You’ve probably noticed that lakes are freezing later and thawing sooner, cross-country skiing and snowmobiling seasons are getting shorter, and flowers are blooming earlier than they did 20 years ago. Wisconsin’s climate is changing, influencing everything from growing seasons to wildlife, and the Arctic is partly responsible.

But the Arctic is changing. Temperatures are increasing and ice is melting, dramatically altering this energy balance. Every continent is feeling the effects of these changes. To adapt, we need to accurately predict how temperature and sea ice changes will unfold in the future. All climate models predict that the Arctic will be much warmer in the coming decades, but exactly how warm is less clear.

We build climate models using measurements, but the harsh polar environment makes it difficult to install and operate instruments on the ground. Satellites have helped fill the void, but today’s technology is unable to measure wavelengths longer than 15 micrometers, which is called the far infrared. Without measuring the complete spectrum, we are unable to construct the full fingerprints of the Arctic climate.

PREFIRE advances the frontier of Earth observations using small satellites known as CubeSats. PREFIRE’s twin satellites, each the size of a cereal box, will measure the complete emission spectra that contain the fingerprints of Arctic climate. Credit: Tristan L’ecuyer

Four years ago, my research group started working with a team of engineers at NASA’s Jet Propulsion Laboratory to fill this gap. We are developing a new satellite mission called the Polar Radiant Energy in the Far InfraRed Experiment, or PREFIRE. Thanks to innovations in small satellite technology, advances in miniaturizing instruments, and new detectors originally created to map minerals on the moon, we are building two small satellites, or CubeSats, to gather data. Each is the size of a cereal box, weighs less than 10 kilograms, and uses far less power than a standard lightbulb.

When our CubeSats launch next year, each will measure the full emission spectrum, opening a new frontier in Arctic research. These measurements will map temperature, moisture, clouds, heat exchanges, snow, and ice—and will stimulate exciting new discoveries across the Arctic and Antarctica. This information will help verify climate models and improve their ability to predict temperature, ice melt, and sea level rise.

Until now, we’ve measured less than half of the Arctic fingerprint, leaving out important details about many phenomena responsible for the climate and weather we experience every day. PREFIRE will complete the picture.

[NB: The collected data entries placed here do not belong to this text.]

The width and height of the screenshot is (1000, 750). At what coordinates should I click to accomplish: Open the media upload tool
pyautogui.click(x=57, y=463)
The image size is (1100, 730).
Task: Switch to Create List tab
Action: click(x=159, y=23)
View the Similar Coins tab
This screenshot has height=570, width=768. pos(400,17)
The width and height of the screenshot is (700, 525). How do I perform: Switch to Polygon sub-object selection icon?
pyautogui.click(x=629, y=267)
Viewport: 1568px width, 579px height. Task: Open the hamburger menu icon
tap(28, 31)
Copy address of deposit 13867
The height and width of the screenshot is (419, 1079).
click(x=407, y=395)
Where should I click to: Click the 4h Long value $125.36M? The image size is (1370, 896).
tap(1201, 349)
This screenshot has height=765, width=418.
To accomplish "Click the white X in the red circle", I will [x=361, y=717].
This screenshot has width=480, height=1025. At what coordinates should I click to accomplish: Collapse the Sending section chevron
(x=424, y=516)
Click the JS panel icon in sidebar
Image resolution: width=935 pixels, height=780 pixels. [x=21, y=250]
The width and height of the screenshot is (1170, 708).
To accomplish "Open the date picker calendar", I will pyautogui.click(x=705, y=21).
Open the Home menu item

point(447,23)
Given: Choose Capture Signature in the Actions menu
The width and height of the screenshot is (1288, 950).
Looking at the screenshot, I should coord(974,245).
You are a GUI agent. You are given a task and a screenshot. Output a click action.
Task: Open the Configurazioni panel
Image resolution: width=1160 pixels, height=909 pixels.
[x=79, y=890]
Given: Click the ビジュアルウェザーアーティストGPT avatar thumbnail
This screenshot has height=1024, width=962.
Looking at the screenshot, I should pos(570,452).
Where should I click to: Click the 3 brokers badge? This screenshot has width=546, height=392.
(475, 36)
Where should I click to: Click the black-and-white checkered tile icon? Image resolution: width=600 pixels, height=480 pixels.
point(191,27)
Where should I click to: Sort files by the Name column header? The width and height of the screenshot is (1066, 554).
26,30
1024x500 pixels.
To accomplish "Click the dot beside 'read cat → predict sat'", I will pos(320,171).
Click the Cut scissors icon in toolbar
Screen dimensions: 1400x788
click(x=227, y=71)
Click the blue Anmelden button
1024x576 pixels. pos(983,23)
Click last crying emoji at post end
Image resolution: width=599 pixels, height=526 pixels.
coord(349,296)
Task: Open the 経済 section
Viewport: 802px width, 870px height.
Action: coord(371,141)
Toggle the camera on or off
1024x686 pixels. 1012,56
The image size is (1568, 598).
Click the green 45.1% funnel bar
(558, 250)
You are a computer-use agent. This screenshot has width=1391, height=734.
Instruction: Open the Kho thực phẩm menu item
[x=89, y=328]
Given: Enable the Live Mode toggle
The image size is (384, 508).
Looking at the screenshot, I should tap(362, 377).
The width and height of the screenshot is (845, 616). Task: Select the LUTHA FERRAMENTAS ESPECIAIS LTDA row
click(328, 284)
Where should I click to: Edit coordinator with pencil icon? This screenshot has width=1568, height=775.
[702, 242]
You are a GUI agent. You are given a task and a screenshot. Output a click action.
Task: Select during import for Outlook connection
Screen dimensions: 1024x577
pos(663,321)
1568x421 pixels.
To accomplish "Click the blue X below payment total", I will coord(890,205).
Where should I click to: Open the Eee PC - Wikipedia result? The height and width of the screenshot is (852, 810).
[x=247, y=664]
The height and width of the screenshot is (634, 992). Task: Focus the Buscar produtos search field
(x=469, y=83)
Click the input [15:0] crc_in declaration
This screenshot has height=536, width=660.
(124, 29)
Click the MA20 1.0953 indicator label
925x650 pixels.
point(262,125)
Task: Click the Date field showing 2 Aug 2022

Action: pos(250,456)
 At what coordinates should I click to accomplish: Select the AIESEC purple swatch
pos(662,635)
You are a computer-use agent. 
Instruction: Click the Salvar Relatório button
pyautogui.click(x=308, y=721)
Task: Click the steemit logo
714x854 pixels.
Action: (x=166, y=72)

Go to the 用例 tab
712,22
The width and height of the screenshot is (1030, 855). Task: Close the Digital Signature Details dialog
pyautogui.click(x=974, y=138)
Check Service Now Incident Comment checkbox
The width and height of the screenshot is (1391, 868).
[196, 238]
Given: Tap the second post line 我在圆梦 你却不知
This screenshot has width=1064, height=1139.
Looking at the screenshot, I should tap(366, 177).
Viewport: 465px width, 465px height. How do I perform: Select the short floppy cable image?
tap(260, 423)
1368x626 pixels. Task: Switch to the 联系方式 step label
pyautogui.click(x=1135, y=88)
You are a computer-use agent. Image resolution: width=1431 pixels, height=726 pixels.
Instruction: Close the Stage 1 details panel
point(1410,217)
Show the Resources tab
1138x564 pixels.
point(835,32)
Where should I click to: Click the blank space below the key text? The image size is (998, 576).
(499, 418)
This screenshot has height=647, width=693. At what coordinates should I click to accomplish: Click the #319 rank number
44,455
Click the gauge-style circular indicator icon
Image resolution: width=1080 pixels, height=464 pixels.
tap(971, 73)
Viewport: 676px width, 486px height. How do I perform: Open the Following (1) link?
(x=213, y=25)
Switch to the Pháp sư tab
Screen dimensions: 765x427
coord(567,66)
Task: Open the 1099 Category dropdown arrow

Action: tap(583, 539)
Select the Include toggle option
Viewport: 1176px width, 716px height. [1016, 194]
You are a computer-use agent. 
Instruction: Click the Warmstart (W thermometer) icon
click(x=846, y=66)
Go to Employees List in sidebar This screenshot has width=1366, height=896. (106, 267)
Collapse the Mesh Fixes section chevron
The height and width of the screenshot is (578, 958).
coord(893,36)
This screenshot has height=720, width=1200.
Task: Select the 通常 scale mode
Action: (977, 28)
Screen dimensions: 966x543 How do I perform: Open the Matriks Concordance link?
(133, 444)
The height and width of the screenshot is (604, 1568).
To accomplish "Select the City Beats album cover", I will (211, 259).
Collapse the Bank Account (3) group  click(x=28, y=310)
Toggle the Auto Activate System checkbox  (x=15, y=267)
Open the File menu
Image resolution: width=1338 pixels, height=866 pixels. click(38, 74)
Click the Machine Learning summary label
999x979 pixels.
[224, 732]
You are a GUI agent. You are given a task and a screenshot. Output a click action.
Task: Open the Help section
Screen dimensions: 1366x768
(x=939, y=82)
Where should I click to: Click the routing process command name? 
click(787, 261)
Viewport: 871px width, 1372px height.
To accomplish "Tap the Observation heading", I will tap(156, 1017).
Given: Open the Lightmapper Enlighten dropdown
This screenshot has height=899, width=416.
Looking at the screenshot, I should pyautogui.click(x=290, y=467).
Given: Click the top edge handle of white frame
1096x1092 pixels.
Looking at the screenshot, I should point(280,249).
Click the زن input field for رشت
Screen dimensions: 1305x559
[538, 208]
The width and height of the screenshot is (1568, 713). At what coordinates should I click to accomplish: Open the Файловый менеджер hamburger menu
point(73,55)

More than 60 years after the University of Wisconsin pioneered satellite meteorology in the late 1950s, we are revolutionizing Earth observations by demonstrating that we can study the climate with CubeSats. More than half of the PREFIRE team is composed of undergraduate and graduate students at the University of Wisconsin. This is allowing us to train the next generation of satellite scientists to continue gathering important environmental observations.